(Stored data)
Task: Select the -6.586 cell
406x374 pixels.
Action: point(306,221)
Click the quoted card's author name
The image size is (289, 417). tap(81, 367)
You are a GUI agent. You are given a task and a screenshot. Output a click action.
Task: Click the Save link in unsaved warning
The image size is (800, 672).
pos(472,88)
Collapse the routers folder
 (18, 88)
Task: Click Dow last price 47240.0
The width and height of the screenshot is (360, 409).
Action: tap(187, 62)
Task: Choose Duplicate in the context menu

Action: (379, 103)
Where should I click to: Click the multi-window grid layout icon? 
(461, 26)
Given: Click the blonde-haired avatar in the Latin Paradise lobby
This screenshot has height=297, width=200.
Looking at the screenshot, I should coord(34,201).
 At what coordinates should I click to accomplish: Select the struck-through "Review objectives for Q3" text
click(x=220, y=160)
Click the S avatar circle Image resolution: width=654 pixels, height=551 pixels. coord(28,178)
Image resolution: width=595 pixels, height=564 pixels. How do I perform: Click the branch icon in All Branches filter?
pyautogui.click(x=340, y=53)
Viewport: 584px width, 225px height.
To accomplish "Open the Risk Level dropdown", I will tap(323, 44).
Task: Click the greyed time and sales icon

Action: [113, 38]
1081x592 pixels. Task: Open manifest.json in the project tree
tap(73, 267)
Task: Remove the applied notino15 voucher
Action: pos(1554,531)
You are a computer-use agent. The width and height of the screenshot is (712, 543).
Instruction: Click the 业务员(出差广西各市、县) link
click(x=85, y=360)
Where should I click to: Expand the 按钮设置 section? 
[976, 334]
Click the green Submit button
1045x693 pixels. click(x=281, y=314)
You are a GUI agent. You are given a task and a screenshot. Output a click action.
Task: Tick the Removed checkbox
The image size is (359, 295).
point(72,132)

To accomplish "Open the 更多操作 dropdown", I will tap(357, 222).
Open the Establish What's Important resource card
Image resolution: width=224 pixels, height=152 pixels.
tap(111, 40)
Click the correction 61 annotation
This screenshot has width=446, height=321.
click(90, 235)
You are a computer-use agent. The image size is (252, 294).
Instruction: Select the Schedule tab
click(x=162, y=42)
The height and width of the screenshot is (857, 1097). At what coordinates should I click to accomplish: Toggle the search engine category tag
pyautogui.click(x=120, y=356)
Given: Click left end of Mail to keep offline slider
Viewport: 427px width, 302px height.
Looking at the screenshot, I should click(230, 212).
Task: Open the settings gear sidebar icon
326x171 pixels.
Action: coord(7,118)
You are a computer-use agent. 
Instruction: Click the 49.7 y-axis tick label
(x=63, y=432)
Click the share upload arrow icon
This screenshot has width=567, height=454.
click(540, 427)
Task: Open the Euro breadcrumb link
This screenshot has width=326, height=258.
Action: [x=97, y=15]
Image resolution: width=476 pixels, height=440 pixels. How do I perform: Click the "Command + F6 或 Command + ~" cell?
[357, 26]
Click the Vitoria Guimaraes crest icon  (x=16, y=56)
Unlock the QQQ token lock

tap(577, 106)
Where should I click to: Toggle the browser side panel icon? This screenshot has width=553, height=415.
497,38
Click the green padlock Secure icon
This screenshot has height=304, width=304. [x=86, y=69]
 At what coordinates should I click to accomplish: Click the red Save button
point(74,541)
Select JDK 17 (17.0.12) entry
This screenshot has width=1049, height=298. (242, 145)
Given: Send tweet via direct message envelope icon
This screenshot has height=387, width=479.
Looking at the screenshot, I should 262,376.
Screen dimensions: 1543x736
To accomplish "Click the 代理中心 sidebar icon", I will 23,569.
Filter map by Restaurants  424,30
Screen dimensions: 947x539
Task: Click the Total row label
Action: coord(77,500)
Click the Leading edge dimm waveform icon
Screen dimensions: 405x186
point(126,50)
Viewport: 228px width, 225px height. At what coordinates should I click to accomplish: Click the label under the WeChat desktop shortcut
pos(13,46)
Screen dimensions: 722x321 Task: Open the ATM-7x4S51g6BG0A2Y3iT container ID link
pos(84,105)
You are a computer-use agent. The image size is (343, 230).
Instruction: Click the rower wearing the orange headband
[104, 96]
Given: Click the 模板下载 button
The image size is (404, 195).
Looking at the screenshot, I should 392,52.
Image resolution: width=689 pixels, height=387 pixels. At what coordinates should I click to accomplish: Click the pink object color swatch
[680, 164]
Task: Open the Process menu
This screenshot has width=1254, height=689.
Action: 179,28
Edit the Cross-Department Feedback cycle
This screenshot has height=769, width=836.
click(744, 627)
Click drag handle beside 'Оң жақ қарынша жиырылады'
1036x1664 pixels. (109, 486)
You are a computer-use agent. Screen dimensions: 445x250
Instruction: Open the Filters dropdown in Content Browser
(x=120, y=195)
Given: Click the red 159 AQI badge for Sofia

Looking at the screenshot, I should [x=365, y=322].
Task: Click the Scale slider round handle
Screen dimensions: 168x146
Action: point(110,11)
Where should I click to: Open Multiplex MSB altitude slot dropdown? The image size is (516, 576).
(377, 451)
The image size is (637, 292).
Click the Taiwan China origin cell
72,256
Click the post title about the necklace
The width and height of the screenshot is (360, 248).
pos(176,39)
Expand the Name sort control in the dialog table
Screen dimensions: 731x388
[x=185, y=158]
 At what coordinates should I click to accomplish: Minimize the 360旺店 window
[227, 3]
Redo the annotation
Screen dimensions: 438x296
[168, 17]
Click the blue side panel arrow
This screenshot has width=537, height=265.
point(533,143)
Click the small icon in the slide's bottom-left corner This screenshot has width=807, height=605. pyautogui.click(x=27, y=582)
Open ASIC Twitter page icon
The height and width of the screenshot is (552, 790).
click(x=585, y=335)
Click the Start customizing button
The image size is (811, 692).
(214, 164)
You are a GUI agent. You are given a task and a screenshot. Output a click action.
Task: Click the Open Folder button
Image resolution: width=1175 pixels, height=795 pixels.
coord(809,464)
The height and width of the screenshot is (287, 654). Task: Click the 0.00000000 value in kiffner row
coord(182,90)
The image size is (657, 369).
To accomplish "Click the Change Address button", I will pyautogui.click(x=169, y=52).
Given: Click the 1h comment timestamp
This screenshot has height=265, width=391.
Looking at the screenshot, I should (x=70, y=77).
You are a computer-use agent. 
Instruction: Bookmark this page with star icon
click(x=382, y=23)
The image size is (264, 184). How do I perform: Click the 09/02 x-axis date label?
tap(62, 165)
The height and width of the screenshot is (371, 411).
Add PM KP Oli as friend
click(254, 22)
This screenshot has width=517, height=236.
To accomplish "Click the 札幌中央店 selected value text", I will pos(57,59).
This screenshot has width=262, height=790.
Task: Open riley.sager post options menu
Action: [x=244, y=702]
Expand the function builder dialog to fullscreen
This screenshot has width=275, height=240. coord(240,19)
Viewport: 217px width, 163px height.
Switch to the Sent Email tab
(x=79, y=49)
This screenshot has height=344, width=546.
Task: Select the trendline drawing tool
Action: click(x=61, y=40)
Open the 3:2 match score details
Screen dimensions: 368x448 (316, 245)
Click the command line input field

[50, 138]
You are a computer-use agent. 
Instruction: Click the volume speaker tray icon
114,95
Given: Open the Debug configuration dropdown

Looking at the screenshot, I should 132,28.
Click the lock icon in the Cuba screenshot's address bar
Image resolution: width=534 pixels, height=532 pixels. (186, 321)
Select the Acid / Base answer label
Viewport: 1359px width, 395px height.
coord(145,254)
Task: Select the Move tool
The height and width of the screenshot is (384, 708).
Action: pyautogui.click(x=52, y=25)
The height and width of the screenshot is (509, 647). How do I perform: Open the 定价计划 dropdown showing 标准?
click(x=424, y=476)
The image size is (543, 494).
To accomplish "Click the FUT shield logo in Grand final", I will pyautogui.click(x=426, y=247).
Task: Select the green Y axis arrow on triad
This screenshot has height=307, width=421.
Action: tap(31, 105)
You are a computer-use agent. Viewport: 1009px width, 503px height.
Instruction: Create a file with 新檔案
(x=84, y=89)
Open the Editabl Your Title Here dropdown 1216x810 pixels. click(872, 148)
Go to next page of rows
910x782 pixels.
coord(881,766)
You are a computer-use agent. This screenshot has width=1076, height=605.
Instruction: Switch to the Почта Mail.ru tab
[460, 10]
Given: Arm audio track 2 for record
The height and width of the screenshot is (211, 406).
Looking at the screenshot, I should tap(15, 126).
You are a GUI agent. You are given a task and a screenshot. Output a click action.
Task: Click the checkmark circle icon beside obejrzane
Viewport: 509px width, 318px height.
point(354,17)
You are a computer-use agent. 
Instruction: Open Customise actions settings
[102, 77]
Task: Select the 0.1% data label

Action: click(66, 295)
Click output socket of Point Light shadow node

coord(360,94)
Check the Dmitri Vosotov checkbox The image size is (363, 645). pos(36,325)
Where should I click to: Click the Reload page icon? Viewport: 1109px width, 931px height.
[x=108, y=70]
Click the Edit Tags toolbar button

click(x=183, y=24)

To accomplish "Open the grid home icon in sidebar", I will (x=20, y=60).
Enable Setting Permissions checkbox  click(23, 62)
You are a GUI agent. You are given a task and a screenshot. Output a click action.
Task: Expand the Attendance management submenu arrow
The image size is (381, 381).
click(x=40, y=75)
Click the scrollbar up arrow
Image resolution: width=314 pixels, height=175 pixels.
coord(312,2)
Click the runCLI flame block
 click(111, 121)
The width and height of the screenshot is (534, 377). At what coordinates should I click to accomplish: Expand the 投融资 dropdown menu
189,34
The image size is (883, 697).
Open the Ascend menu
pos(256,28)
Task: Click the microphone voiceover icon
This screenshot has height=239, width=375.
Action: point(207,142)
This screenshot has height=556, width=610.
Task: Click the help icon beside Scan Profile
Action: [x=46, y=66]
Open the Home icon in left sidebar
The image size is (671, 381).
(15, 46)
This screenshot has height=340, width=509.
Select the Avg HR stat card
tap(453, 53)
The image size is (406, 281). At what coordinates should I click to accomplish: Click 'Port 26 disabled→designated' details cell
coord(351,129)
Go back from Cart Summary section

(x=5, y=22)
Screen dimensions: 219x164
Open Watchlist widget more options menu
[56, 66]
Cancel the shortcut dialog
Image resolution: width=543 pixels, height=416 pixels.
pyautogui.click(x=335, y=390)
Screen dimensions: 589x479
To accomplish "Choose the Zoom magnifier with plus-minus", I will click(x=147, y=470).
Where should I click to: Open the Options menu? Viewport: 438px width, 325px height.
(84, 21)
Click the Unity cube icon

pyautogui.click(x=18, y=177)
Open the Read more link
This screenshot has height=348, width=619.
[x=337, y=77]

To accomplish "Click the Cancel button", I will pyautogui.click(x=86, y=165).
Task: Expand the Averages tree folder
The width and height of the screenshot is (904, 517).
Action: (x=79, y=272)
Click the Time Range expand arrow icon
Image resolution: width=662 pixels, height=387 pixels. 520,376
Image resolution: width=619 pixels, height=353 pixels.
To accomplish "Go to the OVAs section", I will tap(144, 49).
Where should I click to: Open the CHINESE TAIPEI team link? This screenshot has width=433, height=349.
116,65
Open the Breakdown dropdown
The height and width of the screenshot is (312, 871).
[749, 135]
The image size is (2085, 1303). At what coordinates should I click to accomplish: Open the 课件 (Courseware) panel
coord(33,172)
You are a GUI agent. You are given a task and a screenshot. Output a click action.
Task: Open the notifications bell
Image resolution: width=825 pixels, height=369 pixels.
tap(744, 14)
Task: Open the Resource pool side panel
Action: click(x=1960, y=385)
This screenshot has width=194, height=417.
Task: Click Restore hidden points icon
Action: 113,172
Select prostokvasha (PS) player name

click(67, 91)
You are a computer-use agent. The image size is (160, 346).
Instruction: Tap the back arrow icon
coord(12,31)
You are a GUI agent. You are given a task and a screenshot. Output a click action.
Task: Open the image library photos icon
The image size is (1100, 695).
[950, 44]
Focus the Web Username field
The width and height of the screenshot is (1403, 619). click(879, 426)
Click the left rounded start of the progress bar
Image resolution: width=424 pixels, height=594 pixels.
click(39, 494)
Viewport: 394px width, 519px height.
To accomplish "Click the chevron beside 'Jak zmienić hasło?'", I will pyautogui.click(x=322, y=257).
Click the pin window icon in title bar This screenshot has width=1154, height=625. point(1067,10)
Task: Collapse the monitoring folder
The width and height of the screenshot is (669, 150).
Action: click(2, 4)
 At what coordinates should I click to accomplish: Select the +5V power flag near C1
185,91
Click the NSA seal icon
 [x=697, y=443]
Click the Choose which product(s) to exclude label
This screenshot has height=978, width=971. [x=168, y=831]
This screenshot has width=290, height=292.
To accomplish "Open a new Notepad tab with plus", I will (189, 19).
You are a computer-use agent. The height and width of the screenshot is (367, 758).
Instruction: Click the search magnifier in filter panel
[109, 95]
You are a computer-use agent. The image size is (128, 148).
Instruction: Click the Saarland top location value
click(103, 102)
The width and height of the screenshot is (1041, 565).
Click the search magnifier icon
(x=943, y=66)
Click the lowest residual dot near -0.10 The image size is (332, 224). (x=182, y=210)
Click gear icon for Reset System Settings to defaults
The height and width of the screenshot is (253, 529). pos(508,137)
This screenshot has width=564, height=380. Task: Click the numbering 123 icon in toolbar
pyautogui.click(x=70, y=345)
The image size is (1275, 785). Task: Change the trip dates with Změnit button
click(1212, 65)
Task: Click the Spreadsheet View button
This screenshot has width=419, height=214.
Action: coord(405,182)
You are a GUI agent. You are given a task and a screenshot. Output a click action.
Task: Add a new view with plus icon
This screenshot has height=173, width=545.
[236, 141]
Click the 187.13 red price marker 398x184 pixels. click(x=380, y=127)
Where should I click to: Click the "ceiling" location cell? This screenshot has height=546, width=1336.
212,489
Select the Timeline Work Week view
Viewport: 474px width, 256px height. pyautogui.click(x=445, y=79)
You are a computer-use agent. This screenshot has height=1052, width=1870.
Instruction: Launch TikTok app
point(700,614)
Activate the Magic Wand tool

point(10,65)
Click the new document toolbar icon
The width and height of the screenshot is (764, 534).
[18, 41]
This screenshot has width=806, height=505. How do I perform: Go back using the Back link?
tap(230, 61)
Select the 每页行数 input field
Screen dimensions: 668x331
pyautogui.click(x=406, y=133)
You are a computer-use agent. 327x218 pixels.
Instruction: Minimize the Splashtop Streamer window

The problem. Print the lines above from the one with "Task: Expand the Attendance" through the one with "Task: Expand the Averages tree folder", both included, exactly as written and nothing more.

Response to this exercise.
Task: Expand the Attendance management submenu arrow
The image size is (381, 381).
click(x=40, y=75)
Click the scrollbar up arrow
Image resolution: width=314 pixels, height=175 pixels.
coord(312,2)
Click the runCLI flame block
 click(111, 121)
The width and height of the screenshot is (534, 377). At what coordinates should I click to accomplish: Expand the 投融资 dropdown menu
189,34
The image size is (883, 697).
Open the Ascend menu
pos(256,28)
Task: Click the microphone voiceover icon
This screenshot has height=239, width=375.
Action: point(207,142)
This screenshot has height=556, width=610.
Task: Click the help icon beside Scan Profile
Action: [x=46, y=66]
Open the Home icon in left sidebar
The image size is (671, 381).
(15, 46)
This screenshot has height=340, width=509.
Select the Avg HR stat card
tap(453, 53)
The image size is (406, 281). At what coordinates should I click to accomplish: Click 'Port 26 disabled→designated' details cell
coord(351,129)
Go back from Cart Summary section

(x=5, y=22)
Screen dimensions: 219x164
Open Watchlist widget more options menu
[56, 66]
Cancel the shortcut dialog
Image resolution: width=543 pixels, height=416 pixels.
pyautogui.click(x=335, y=390)
Screen dimensions: 589x479
To accomplish "Choose the Zoom magnifier with plus-minus", I will click(x=147, y=470).
Where should I click to: Open the Options menu? Viewport: 438px width, 325px height.
(84, 21)
Click the Unity cube icon

pyautogui.click(x=18, y=177)
Open the Read more link
This screenshot has height=348, width=619.
[x=337, y=77]

To accomplish "Click the Cancel button", I will pyautogui.click(x=86, y=165).
Task: Expand the Averages tree folder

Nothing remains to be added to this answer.